◆ Document excerpt
ZEISS to Offer Advanced Microscope Technology for Imaging of Cleared Tissue
14 Nov 2014At the annual Neuroscience meeting in Washington, D.C., November 15-19, 2014, ZEISS will present new microscope hard- and software for imaging of cleared tissue.
Clearing methods make tissue transparent, thus allowing scientists to image deep into large biological samples such as tissue sections, brains, embryos, organs, spheroids or biopsies. The enhanced optical penetration depth even allows detection of fluorescent signals from whole organs. This means clearing is a promising technique when, for example, investigating neuronal networks in mouse brains.
The microscope system ZEISS Lightsheet Z.1 combines the advantages of clearing with light sheet fluorescence microscopy. Researchers are now able to image large cleared specimens with high light efficiency, speed, and almost no photo damage. ZEISS Lightsheet Z.1 acquires multiple tiles of Z-stacks with several thousand high quality images. A typical imaging speed of 10 to 40 frames per second reduces the imaging time from hours to minutes.
ZEISS now offers a range of objectives with long working distances, adapted to the refractive index of respective clearing media. In addition, the sample holder of ZEISS Lightsheet Z.1 is now ready for the special requirements of large and cleared samples.
3D imaging of large samples produces datasets in the Terabyte range that need to be stored, transported, viewed, and analyzed. ZEISS has worked together with arivis AG to provide a software platform that addresses these needs during the complete workflow. The imaging platform arivis Vision4D is a modular software package for fast visualization of 2D, 3D and 4D images of nearly unlimited size independent of RAM.
Image: Thy1-EGFP M-line mouse hippocampus, optically cleared in LUMOS clearing agent, imaged with ZEISS Lightsheet Z.1, data processing and 3D rendering in arivis Vision4D software. Sample courtesy of O. Efimova, National Research Center Kurchatov Institute, Moscow, Russia.

Screenshot grounding data
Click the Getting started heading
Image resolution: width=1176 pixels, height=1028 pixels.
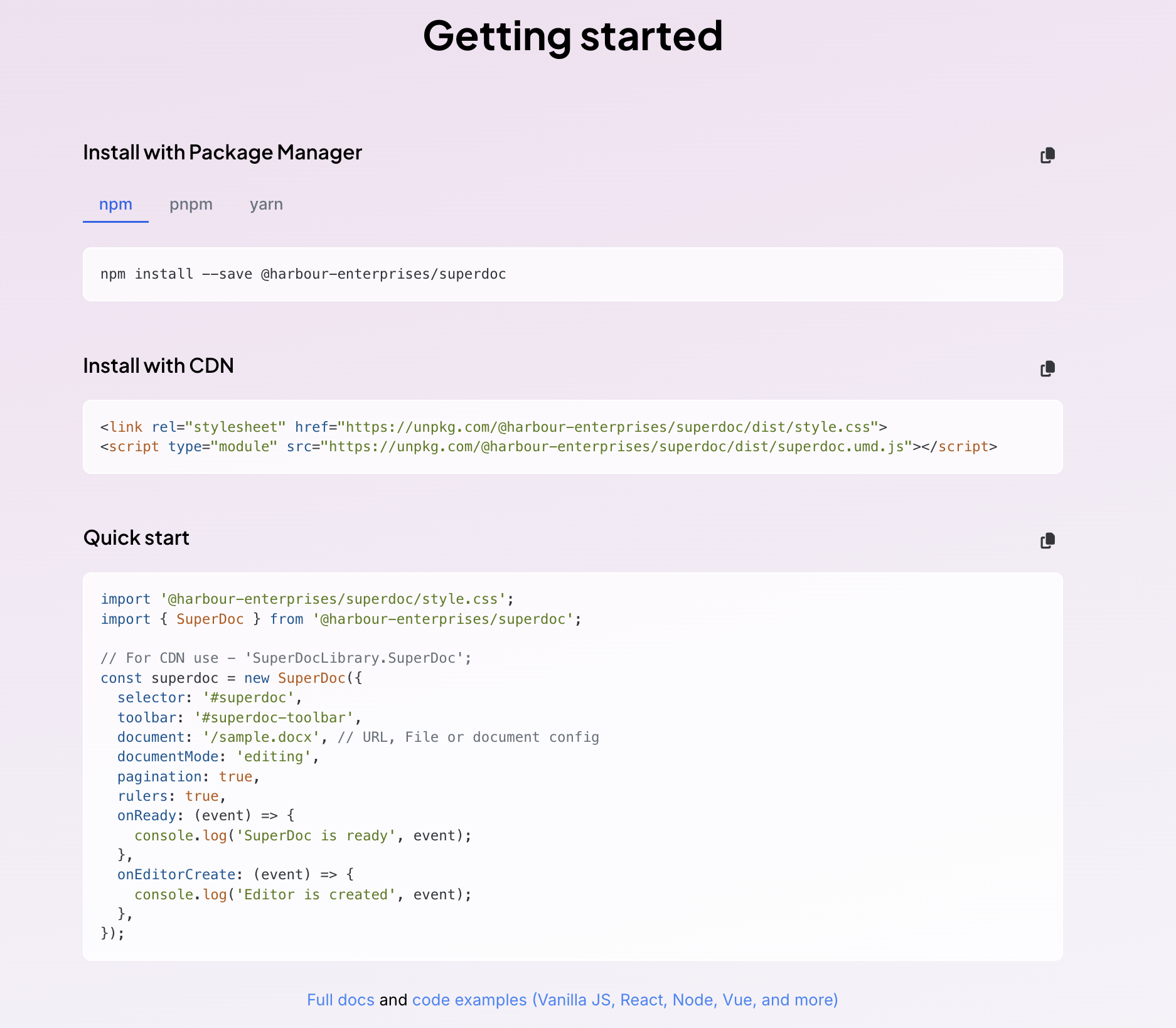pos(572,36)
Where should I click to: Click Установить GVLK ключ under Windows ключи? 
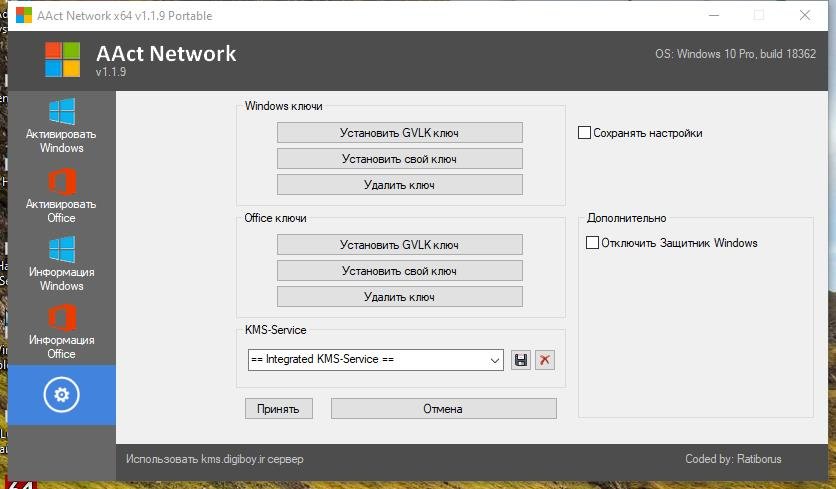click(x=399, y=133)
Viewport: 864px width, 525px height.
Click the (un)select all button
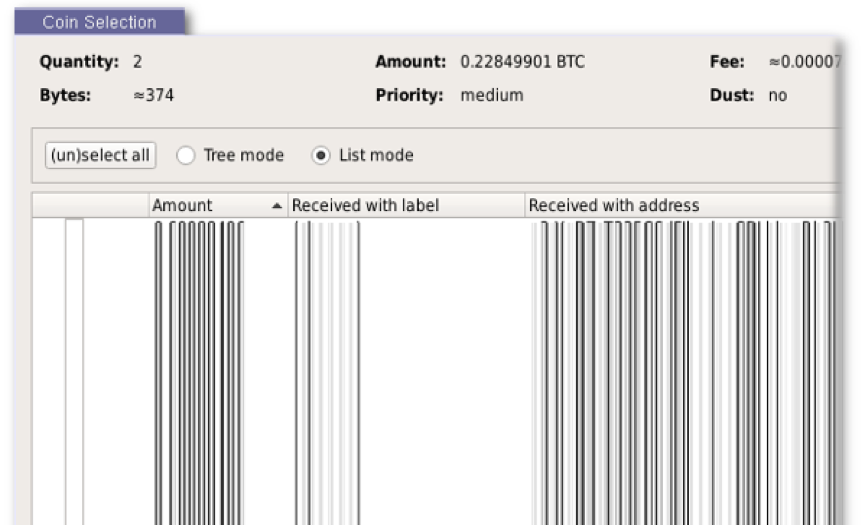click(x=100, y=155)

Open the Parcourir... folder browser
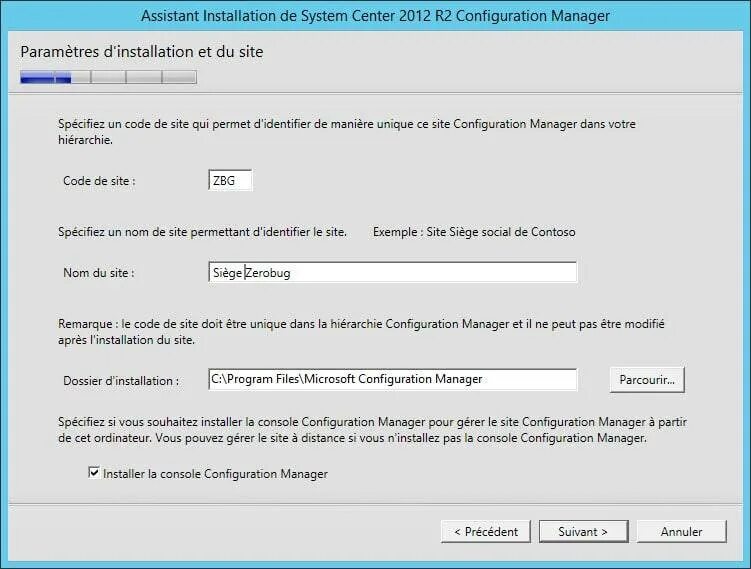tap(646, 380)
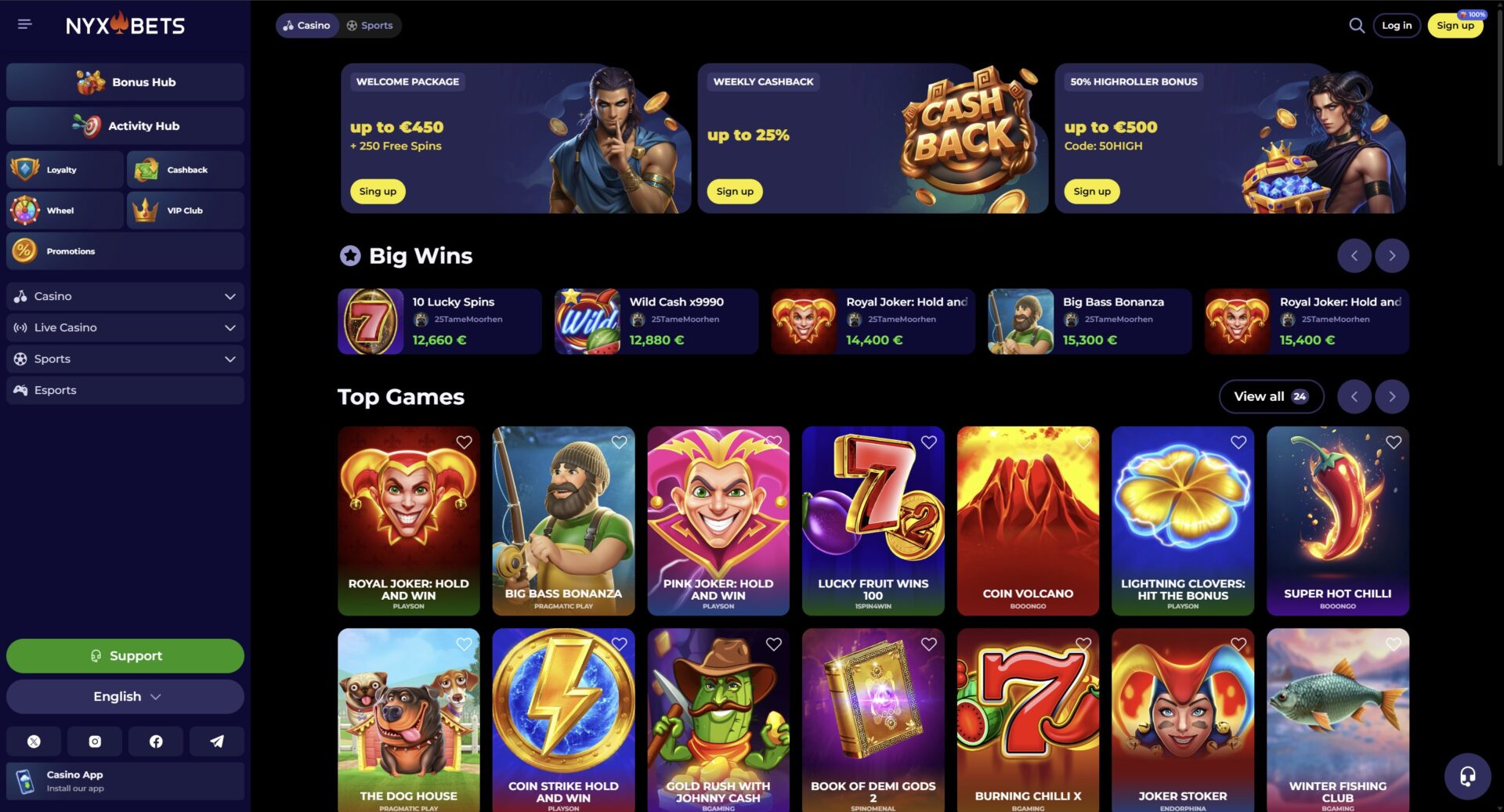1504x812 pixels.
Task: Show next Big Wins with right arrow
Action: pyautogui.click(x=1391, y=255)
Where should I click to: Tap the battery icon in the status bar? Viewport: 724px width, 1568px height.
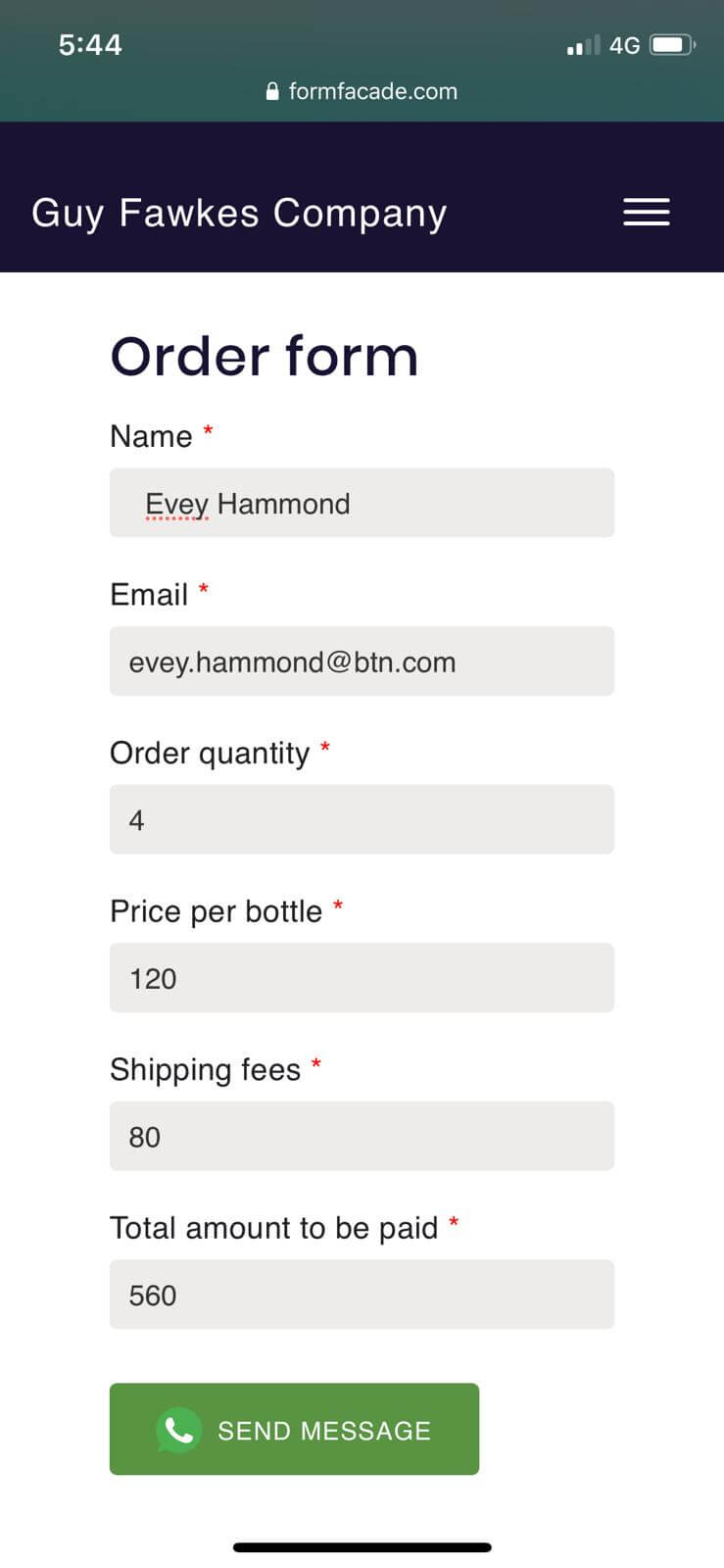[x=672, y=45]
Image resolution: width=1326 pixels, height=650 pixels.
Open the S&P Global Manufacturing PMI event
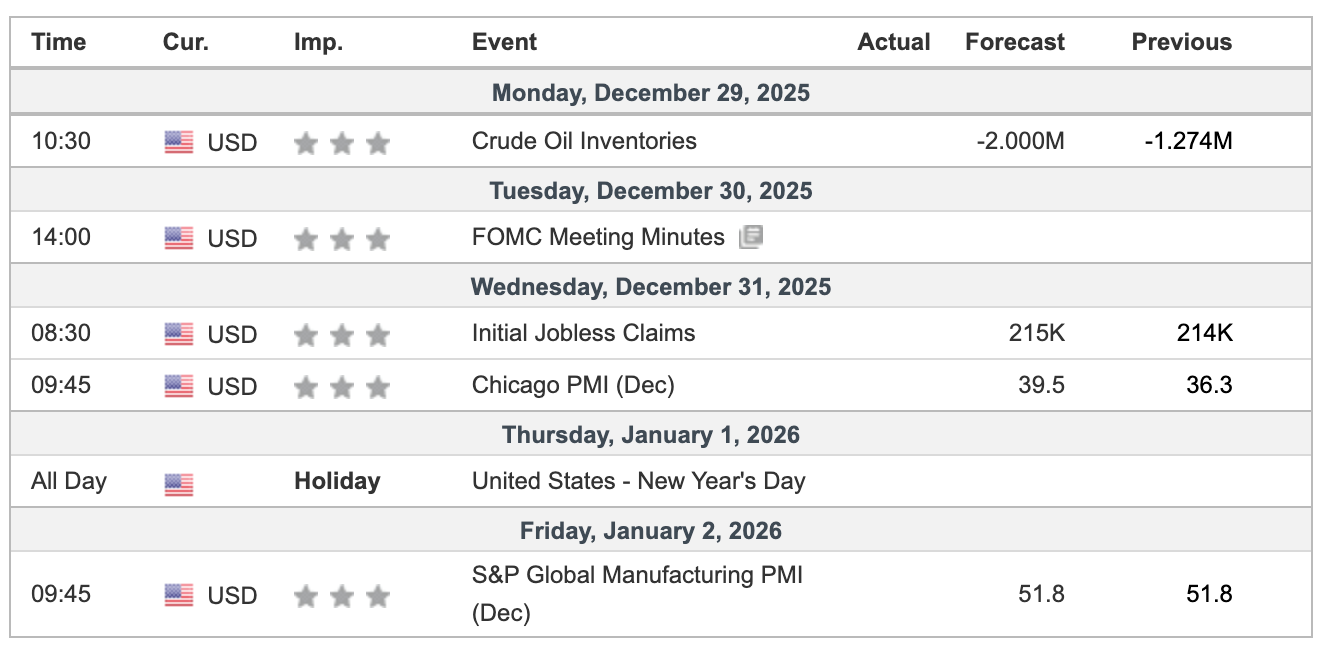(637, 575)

◆ Task item
Copy down word for word the passage of the ZEISS cleared-tissue announcement from "3D imaging of" to "independent of RAM.". The records are separate material, apart from the text.

◆ Answer to this task
3D imaging of large samples produces datasets in the Terabyte range that need to be stored, transported, viewed, and analyzed. ZEISS has worked together with arivis AG to provide a software platform that addresses these needs during the complete workflow. The imaging platform arivis Vision4D is a modular software package for fast visualization of 2D, 3D and 4D images of nearly unlimited size independent of RAM.